Northwest Python Day 2009
Eric and I attended Northwest Python Day 2009 today at the University of Washington. There were about 50 people present, with a few out-of-town visitors from Portland and Vancouver BC.
It was a mixed bag. I found the afternoon sessions more interesting than the morning ones.
The morning talks started with a set of five-minute lightning talks, including:
- ctypes being used to crack open a raw binary file with arbitrary bit alignment.
- Werkzeug: a set of WSGI utilities. Debugger sounds particularly useful.
- BuildBot: Eric talked about using it for Continuous Integration and how easy it was to configure and extend, compared to CruiseControl.NET.
Browser Interface, Local Server: creating a desktop app that contains, in one process, both a browser app and a local HTTP server, running on separate threads. The browser app can also be used to connect to a remote web server. Used wxPython to host an HTML control for the browser part.
The afternoon lightning talks included:
- Sphinx: a documentation generator built on top of reStructuredText.
- NodeBox: a Mac app for creating 2D visuals.
- vmshell: a not-yet-released toolkit for manipulating virtual machines using libvirt.
Sage is an impressive open-source package for doing mathematics, and a potential alternative to expensive commercial products like Mathematica and Matlab. Browse the Sage Notebook to get a feel for what it can do. Talk a look at today’s Sage talk.
Google App Engine is good for a narrow class of apps: HTTP, request+response, time-limited, sandboxed. There are many quotas, known and unknown. The non-relational data store has restricted queries: no joins, only complete entities, limited comparisons.
Cython is a Python-to-C compiler that seems promising. It requires slight modifications to the classes and functions that will be compiled to C: declare them with the cdef keyword. It offers significant speedups for hotspot code and it’s heavily used in Sage.
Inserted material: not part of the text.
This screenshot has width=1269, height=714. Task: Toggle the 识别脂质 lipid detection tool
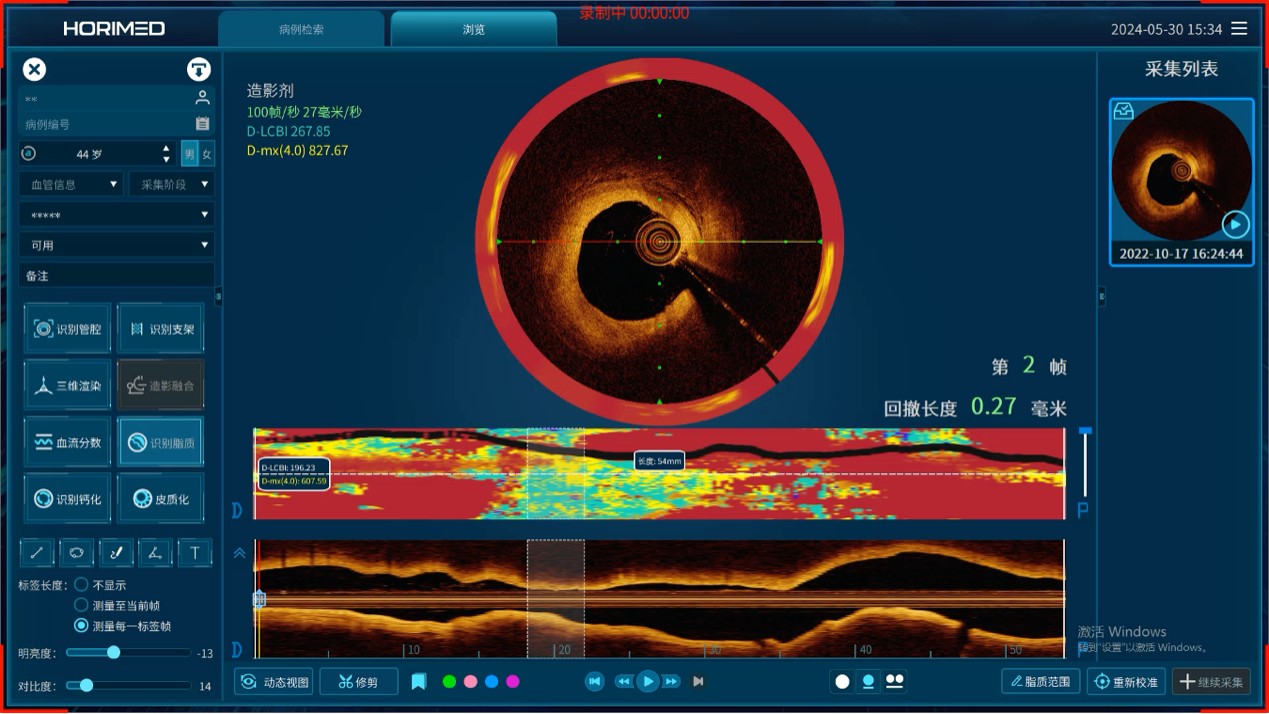click(160, 442)
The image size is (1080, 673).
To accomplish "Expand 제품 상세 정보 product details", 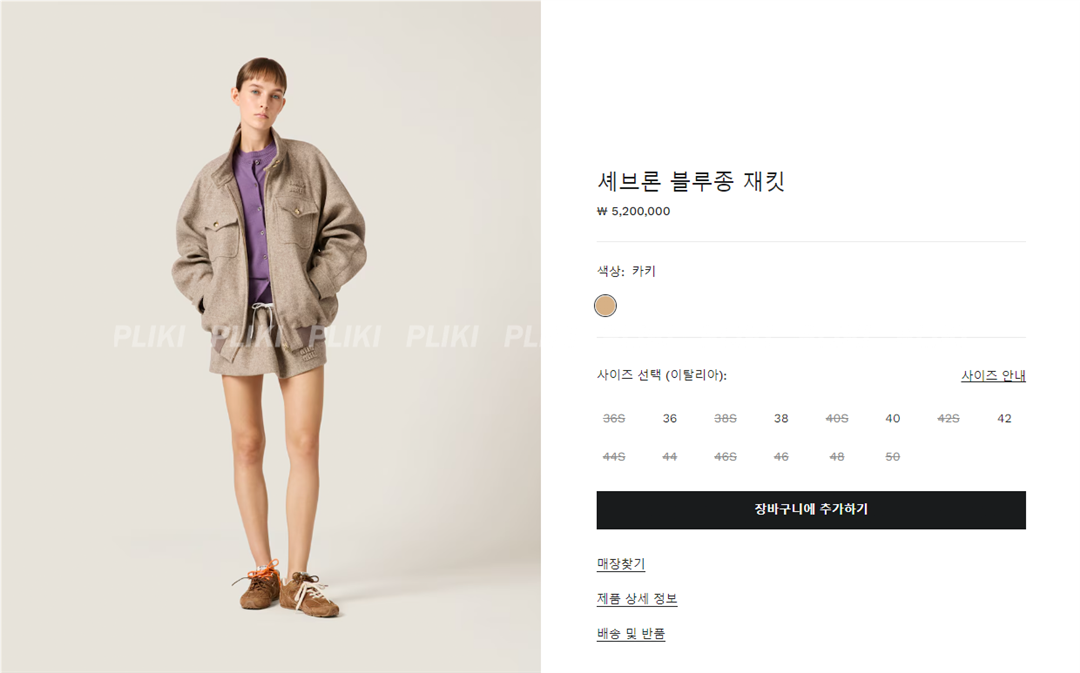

Ted Leung closed the day by talking about Python at Sun. All of the dynamic languages have been trending upwards in the last few years, hence Sun’s (and Microsoft’s) interest in dynamic languages. Jython, after years of struggling along, is alive and well. I really have to check out DTrace on Mac or OpenSolaris soon. One way to win mindshare for Python is better tools: NBPython will provide Python support for the NetBeans IDE: code completion, debugger, etc.
There were a handful of other talks that I didn’t write up.
My thanks to the organizers for putting together a successful free conference.